Mazzio’s film is generating much-deserved buzz across America, and clearly it’s affecting policymakers as well. That energy was on display at a full-house screening at Harvard Law School recently. I interviewed Massachusetts state Rep. Kay Khan, who has introduced ground-breaking legislation that would end the practice of arresting women and girls being sold for sex. Instead, the Commonwealth’s legal system would aim at the buyers who are driving the demand.

Panel, right to left: Filmmaker Mary Mazzio (with the mic), Boston Police Department Lt. Det. Donna Gavin, EVA Center founder Cherie Jiminez, Harvard lecturer Siddharth Kara, CEASE Network head Dhakir Warren, and me.

During a post-viewing discussion, I joined Mary onstage with four eloquent allies in the fight against commercial sexual exploitation: Harvard author Siddharth Kara, a global expert on modern-day slavery; Lt.

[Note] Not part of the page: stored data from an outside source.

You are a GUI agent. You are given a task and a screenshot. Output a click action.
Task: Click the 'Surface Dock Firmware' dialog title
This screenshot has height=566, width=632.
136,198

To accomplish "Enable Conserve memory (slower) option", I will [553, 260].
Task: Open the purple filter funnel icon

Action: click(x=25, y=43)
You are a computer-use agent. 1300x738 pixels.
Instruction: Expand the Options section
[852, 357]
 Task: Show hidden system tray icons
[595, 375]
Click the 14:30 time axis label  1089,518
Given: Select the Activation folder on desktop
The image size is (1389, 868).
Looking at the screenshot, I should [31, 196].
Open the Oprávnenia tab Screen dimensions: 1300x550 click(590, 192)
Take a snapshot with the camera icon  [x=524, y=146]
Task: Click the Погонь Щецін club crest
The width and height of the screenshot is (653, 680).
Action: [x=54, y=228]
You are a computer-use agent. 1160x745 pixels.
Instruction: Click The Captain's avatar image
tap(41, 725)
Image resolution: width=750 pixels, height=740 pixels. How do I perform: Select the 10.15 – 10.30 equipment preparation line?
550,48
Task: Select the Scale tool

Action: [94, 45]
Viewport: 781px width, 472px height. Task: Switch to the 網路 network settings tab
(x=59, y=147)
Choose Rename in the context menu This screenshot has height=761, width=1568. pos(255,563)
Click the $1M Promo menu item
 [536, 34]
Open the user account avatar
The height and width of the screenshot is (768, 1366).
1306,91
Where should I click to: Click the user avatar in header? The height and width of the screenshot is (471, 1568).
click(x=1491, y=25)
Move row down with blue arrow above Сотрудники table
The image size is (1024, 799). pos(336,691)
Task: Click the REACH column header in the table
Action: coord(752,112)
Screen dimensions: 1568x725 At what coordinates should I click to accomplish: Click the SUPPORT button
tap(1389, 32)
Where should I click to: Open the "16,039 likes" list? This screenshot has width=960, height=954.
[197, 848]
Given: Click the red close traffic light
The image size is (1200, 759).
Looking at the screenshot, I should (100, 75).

Detective Donna Gavin, the fearless head of Boston Police’s anti-trafficking unit; Cherie Jimenez, non-profit leader helping courageous survivors like her rebuild their lives; and Dhakir Warren, CEASE Network Director for our foundation.

CEASE stands for Cities Empowered Against Sexual Exploitation—a dozen major urban centers finding new ways to reduce the demand for paid sex. Dhakir argued that we have to confront the demand—the buyers. They have the checkbooks and the choices.

That’s what Representative Khan’s bill would do: shift the accountability from the women and girls to the buyers who are creating the demand. As our Demand Abolition program says: no buyers, no business.

With documentaries, legislation, grass-roots city activism, and support for survivors, we are shifting the debate in the United States to focus on combatting demand and confronting the buyers. This is happening globally, too, with the adoption of the “Nordic Model” in a wave of countries, including France and Ireland. Now it’s our turn in the United States.